* _Raw data_
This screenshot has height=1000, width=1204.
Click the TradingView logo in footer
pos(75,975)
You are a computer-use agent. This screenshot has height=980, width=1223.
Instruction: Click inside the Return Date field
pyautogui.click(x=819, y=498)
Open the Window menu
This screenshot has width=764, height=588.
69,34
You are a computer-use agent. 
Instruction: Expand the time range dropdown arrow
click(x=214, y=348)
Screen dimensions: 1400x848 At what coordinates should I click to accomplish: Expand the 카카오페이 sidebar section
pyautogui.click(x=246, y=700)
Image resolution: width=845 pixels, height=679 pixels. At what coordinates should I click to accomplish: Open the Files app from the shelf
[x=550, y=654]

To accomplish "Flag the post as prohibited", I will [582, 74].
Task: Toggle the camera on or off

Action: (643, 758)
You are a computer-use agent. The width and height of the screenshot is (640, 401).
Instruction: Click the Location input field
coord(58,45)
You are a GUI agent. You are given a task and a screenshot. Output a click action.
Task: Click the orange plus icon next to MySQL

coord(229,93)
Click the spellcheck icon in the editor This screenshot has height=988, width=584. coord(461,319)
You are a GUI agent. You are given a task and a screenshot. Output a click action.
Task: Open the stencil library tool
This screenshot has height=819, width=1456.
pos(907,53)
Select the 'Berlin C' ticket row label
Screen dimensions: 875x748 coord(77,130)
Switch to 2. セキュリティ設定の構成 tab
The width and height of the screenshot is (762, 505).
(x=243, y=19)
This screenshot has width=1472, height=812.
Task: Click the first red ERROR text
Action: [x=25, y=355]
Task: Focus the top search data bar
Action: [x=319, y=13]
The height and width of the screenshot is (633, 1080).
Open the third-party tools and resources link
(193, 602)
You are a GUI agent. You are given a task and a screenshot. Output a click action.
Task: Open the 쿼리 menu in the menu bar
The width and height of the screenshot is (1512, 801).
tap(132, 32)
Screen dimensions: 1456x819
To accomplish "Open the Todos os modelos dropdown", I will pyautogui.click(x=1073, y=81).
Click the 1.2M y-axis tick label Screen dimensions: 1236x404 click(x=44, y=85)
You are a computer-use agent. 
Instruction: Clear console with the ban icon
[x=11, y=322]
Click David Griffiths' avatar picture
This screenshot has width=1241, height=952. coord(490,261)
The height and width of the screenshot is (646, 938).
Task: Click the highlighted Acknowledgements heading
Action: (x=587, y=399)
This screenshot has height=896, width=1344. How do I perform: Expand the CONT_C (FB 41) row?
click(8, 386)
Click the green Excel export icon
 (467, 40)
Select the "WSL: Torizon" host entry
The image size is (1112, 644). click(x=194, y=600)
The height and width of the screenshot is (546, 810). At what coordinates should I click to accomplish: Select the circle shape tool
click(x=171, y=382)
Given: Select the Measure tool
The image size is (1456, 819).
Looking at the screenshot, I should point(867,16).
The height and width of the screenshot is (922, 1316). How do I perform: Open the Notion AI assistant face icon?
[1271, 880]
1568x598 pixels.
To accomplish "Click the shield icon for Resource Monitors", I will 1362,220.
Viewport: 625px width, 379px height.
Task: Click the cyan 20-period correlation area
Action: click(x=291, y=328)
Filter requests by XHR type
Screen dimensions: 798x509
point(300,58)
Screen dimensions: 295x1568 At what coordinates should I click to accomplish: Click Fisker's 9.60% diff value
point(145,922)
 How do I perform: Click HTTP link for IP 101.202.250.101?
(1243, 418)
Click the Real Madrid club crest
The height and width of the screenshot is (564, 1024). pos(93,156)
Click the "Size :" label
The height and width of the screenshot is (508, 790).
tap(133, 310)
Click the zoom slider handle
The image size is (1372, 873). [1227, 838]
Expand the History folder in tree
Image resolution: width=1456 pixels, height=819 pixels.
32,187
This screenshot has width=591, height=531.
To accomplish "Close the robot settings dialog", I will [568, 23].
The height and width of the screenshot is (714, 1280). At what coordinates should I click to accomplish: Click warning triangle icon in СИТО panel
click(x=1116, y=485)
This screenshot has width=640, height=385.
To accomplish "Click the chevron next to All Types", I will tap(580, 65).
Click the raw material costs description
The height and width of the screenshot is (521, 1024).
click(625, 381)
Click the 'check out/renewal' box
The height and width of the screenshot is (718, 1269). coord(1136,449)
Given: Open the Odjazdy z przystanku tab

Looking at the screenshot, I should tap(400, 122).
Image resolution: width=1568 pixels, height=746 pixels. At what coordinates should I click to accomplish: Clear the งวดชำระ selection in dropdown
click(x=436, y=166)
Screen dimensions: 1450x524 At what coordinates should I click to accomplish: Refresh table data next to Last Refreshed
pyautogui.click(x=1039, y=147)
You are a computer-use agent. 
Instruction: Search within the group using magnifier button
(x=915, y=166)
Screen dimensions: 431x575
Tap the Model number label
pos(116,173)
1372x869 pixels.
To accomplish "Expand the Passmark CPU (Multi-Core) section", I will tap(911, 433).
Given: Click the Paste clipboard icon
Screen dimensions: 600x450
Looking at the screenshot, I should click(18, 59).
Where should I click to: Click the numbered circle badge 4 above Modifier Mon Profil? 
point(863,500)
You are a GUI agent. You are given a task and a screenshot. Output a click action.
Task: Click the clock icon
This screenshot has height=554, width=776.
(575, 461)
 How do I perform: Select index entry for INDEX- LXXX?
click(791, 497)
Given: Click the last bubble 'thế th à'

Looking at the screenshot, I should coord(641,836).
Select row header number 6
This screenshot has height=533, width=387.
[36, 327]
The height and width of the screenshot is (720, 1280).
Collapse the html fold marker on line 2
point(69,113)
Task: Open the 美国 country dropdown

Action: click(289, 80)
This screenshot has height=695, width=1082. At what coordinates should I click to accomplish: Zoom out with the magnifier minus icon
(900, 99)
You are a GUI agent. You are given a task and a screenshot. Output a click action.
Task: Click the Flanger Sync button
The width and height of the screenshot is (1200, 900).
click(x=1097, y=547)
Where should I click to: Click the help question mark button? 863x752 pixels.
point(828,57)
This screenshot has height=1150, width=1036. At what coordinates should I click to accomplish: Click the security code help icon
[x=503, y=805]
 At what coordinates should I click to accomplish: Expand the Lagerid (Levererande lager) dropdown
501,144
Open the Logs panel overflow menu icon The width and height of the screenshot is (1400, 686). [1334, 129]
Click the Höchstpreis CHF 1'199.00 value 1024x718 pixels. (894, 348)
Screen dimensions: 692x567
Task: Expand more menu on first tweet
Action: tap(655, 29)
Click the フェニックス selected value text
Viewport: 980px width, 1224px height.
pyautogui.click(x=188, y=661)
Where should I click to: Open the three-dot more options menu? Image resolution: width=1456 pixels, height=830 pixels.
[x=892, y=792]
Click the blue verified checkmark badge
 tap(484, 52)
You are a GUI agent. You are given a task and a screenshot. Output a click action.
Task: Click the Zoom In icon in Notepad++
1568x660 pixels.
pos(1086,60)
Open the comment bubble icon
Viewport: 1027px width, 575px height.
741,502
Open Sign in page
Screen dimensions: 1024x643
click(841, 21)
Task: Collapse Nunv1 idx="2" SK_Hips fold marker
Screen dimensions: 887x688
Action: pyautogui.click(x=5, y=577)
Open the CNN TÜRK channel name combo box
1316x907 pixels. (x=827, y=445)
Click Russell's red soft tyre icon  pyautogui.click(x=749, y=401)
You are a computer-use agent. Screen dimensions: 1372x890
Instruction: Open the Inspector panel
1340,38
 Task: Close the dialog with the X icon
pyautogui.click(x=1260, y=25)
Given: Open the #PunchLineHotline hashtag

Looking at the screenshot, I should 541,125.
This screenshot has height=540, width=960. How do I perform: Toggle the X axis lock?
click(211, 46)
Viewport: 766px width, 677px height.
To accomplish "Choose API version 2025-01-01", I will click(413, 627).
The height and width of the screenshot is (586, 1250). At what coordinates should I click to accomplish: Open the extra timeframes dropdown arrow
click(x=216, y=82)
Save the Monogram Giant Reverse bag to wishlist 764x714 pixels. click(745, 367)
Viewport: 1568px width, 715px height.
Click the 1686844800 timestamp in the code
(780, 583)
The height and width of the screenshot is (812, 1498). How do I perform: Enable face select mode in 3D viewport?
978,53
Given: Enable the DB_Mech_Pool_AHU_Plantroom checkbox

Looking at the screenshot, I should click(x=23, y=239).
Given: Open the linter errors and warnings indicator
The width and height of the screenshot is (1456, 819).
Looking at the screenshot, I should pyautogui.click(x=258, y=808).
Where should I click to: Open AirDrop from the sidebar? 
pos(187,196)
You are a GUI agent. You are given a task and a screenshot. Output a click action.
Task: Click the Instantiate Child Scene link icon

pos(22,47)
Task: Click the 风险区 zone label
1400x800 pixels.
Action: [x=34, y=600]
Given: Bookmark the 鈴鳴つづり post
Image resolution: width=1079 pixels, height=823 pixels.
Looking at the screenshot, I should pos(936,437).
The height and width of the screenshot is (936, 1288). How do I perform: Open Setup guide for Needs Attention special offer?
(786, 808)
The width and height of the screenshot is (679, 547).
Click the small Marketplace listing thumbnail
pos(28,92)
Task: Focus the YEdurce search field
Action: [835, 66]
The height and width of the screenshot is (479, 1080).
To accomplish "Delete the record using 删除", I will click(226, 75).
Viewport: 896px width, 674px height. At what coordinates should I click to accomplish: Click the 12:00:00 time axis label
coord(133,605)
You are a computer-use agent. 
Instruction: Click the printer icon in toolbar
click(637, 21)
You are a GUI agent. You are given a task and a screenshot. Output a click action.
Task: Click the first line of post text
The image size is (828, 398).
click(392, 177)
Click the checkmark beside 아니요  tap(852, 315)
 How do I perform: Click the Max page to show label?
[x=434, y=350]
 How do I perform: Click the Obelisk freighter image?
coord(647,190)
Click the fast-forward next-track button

* _Required task_
Copy the data from the line with "Viewport: 1568px width, 715px height." up to and including the line with "Looking at the screenshot, I should click(x=23, y=239).", replacing "timestamp" with "value" and keeping everything else the same.

* _Result of the exercise_
Viewport: 1568px width, 715px height.
Click the 1686844800 value in the code
(780, 583)
The height and width of the screenshot is (812, 1498). How do I perform: Enable face select mode in 3D viewport?
978,53
Given: Enable the DB_Mech_Pool_AHU_Plantroom checkbox

Looking at the screenshot, I should click(x=23, y=239).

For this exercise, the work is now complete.